Os Olhos
São rasos os olhos de quem chora, e profundos os de quem está amando, razão porque as escabrosidades do espírito transbordam pelos arroios dos olhos, pórticos das emoções interiores.
São fleumáticos os olhos de quem têm esperança, mas sobre eles poderá descer a cortina da frustração se se esvaziar o peito, então a aluvião do desespero soterrará a crença.
Ao contemplar um filho, os olhos dos pais têm a argúcia perfeita, capaz de iluminar o rosto por inteiro, na tradução específica do que é ternura e felicidade. Cobrem-se de aflição os olhos de quem sente saudade. Há quem admita que eles estão vazados, quase não conseguem enxergar coisa alguma, porque se eram rasos ontem, não deixaram de sê-lo agora, e se encontram subjugados pelo afogo causado pelo véu negro da insatisfação e da dor.
Abrem-se os olhos para o amor, qualquer que seja a forma que ele se manifeste, mas se fecham no luto da ingratidão. O amor é arrogante, e por admitir sua autossuficiência, é suicida, pouca satisfação dá às circunstâncias, ao passo que as circunstâncias têm o condão de aumentá-lo ou diminui-lo, levá-lo às alturas ou abandoná-lo na sarjeta, sendo legado aos olhos a expressão final do destino.
Têm ternura os olhos de quem faz caridade e punhais os daquele que foi traído. Só as boas ações podem acender as luminárias da alma; a perfídia impulsiona sentimentos negativos, traz o amor enfermo e pode levá-lo a óbito nos leitos abandonados dos corredores vazios do coração.
Quem odeia traz nos olhos a ignorância comum aos animais e só consegue enxergar o amarelo e o vermelho, justamente por lhe faltar inteligência para lidar com o verde e o azul esparramados nas sendas da esperança infinita.
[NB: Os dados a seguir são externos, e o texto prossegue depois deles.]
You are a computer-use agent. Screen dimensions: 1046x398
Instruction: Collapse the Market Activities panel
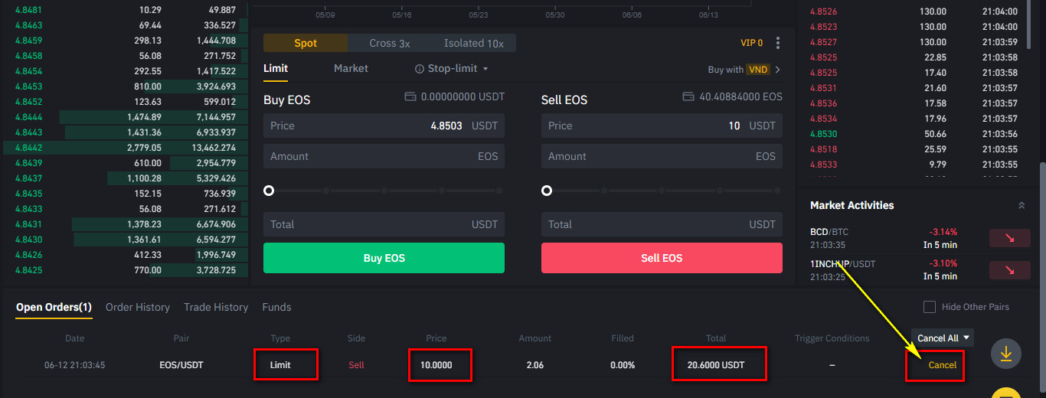pyautogui.click(x=1021, y=206)
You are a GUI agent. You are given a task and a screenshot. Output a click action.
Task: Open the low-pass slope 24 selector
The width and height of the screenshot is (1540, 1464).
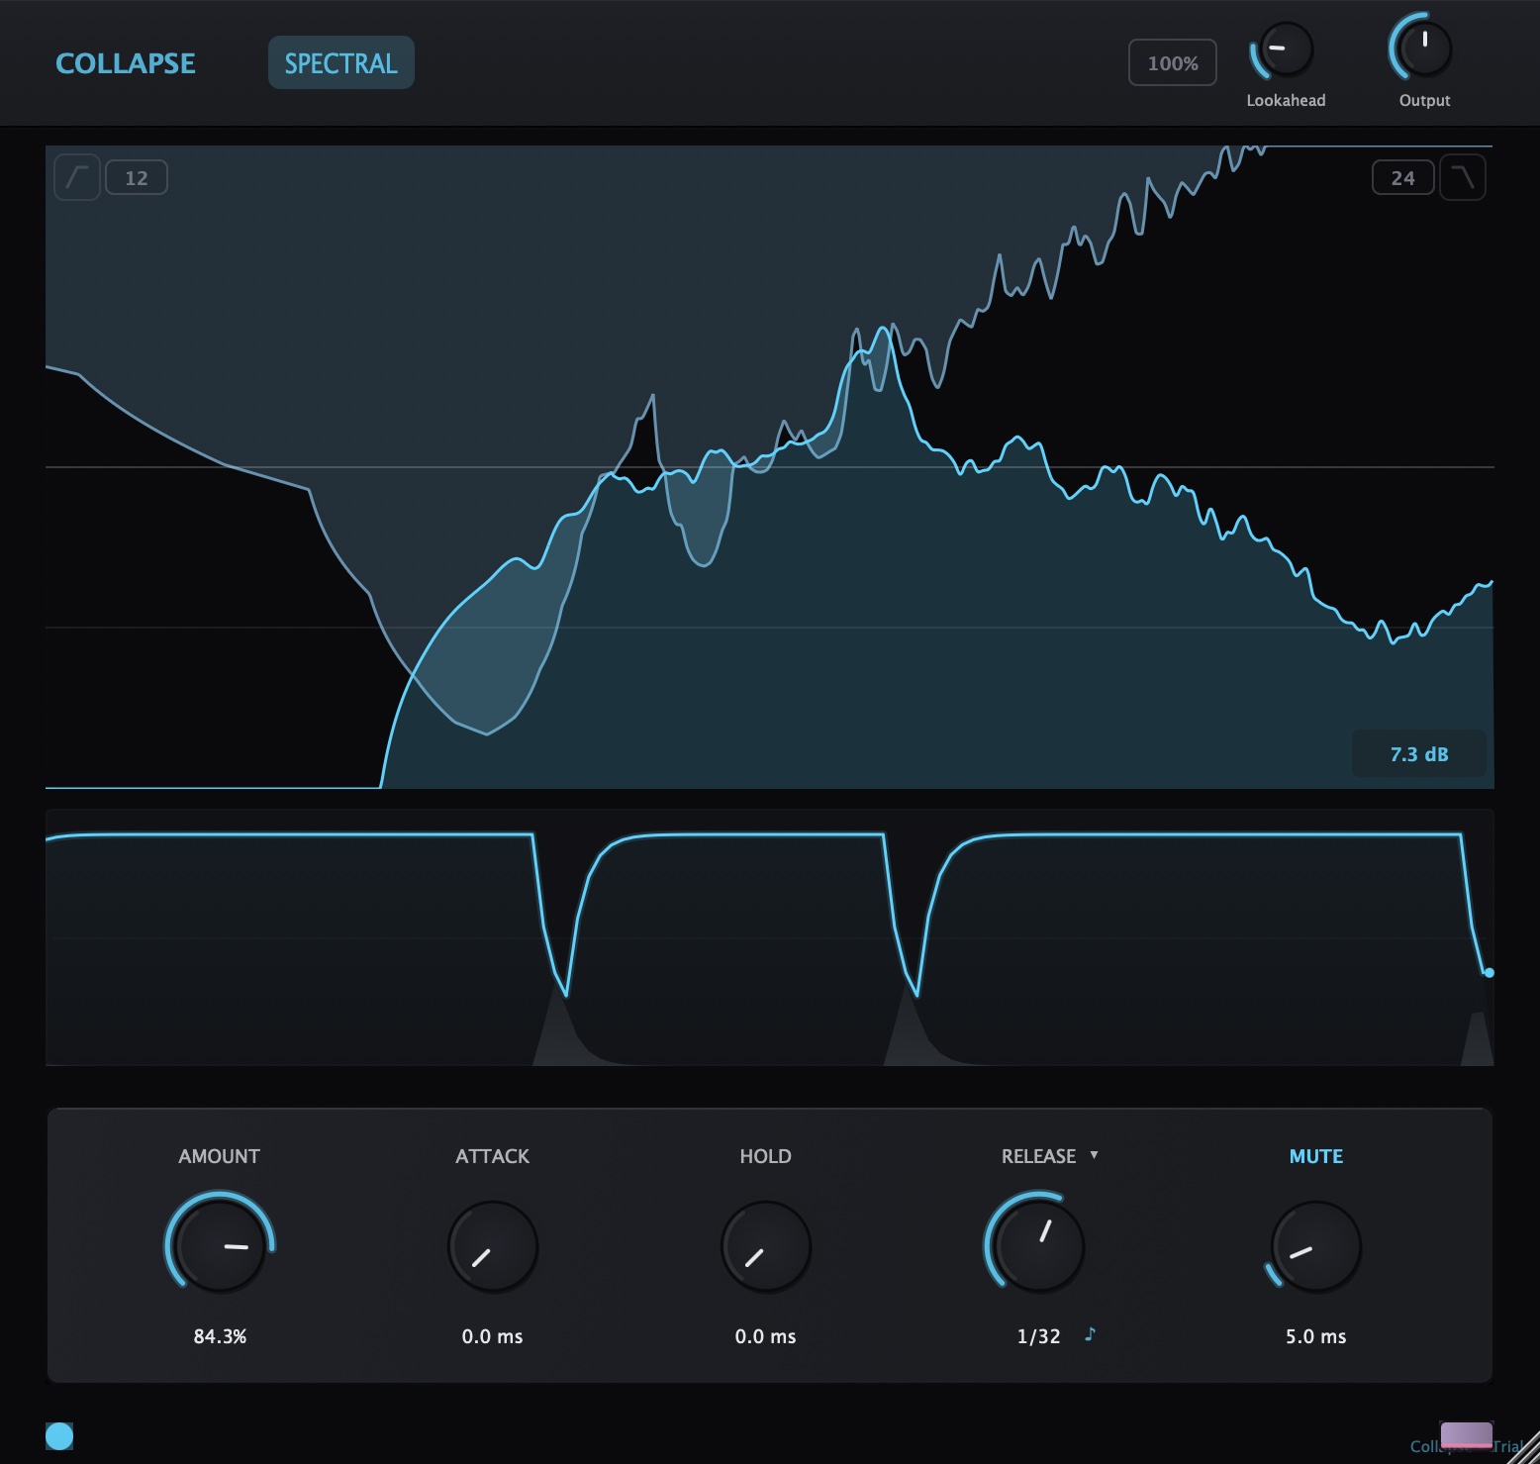1402,178
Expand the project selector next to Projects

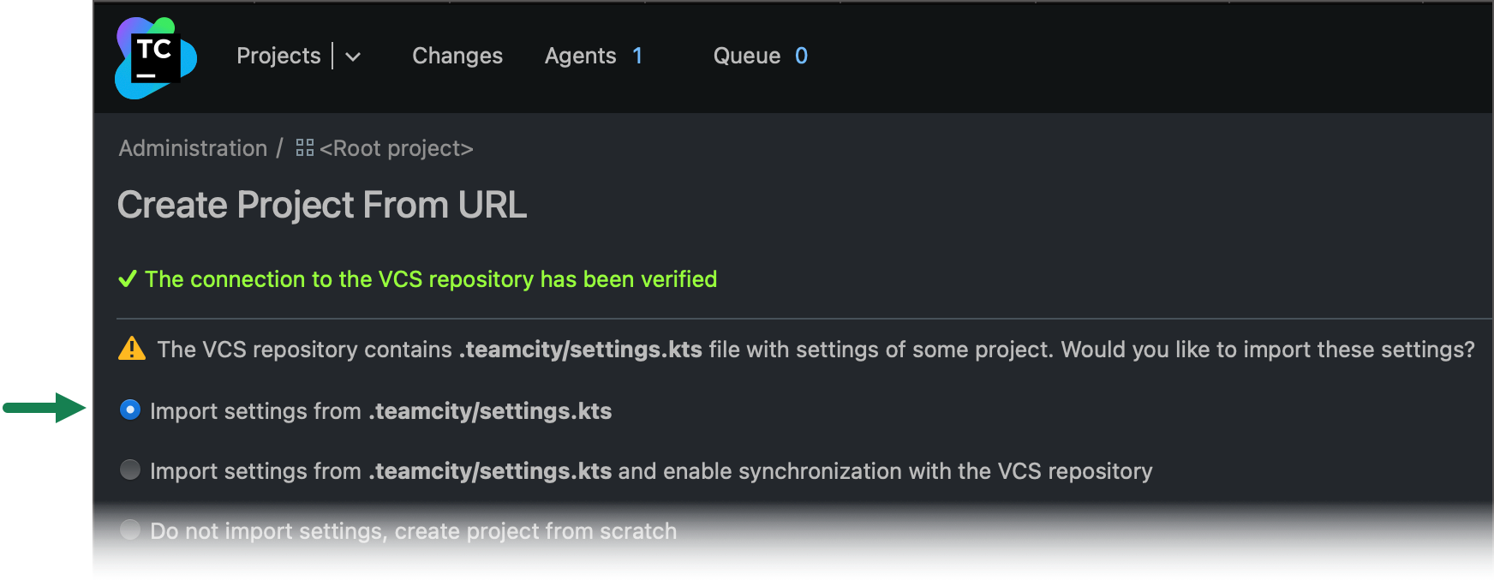pos(353,57)
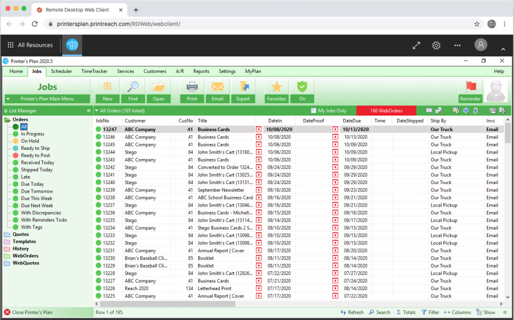Click the Print printer icon
This screenshot has height=320, width=514.
[192, 87]
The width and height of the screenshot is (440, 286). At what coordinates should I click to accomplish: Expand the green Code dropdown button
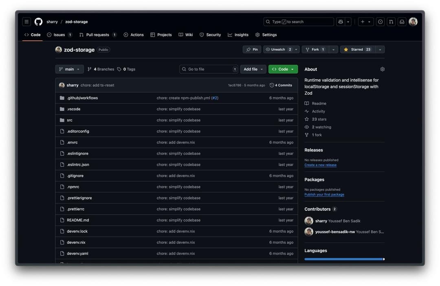pyautogui.click(x=283, y=69)
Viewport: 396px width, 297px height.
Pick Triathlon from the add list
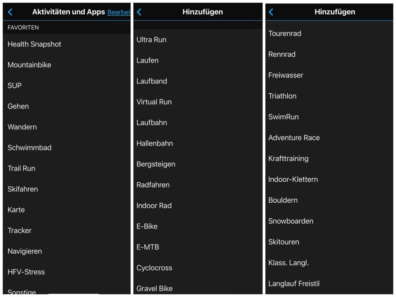pyautogui.click(x=282, y=96)
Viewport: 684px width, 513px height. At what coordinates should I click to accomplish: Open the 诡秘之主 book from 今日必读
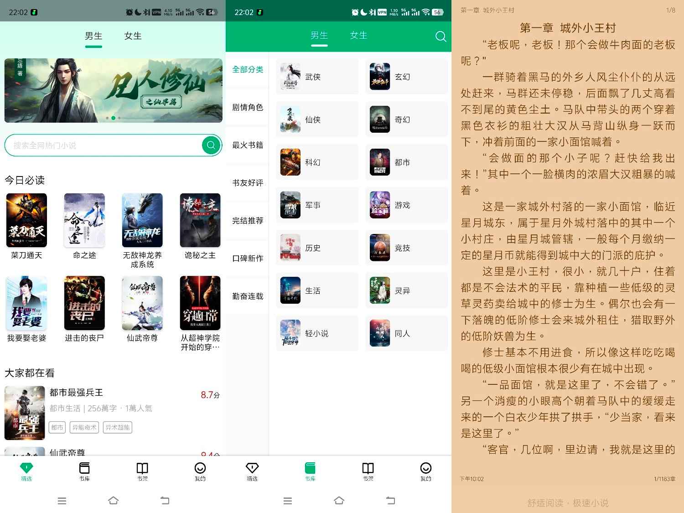200,221
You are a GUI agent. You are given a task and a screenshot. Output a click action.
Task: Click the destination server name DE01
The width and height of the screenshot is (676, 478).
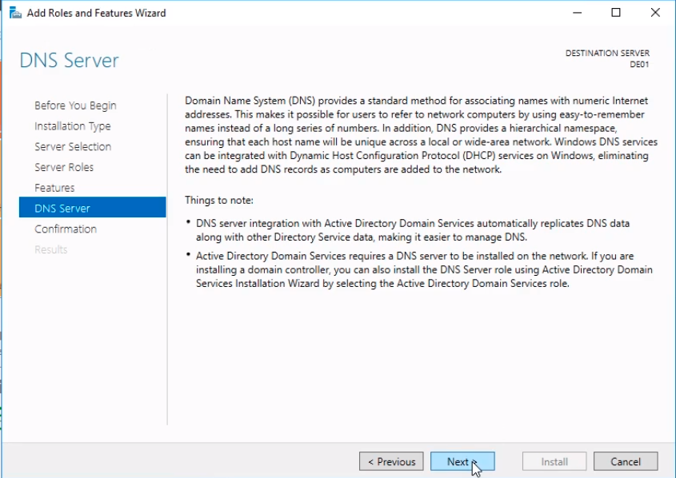click(639, 65)
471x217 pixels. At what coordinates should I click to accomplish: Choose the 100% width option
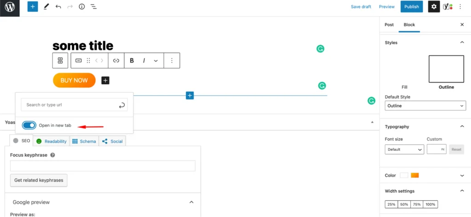pyautogui.click(x=431, y=204)
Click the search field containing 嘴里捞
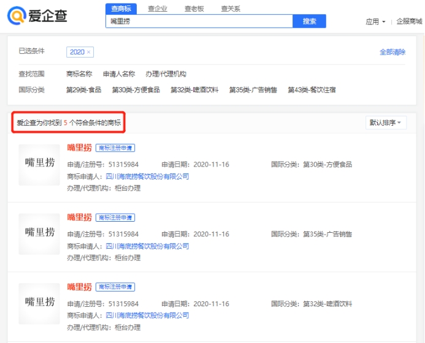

Se está orando, há nos olhos o vilipêndio à arrogância; se estiver pedindo, agasalha a contumácia pelo merecimento; mas se estiver perdoando, sentirá o beneplácito do amor supremo. Em todas essas situações os olhos têm a limpidez dos lagos cristalinos.
E se lhe perguntarem qual a verdadeira cor dos olhos das pessoas que lhes são caras, preste atenção na maneira como elas julgam seus pares, porque a cor lhes é dada pela alma e tem por resultado a policromia interior.
Mas se lhe indagarem como proceder para sempre ter brilho nos olhos, responda que o caminho mais rápido e eficaz é direcionar as ações para o interior da alma, bem para dentro, onde reside a força propulsora da alma, da criação humana, do amor maior, e os olhos sempre terão o brilho indispensável e capaz de iluminar as estradas por onde se há de passar até ser alcançada a última curva do caminho.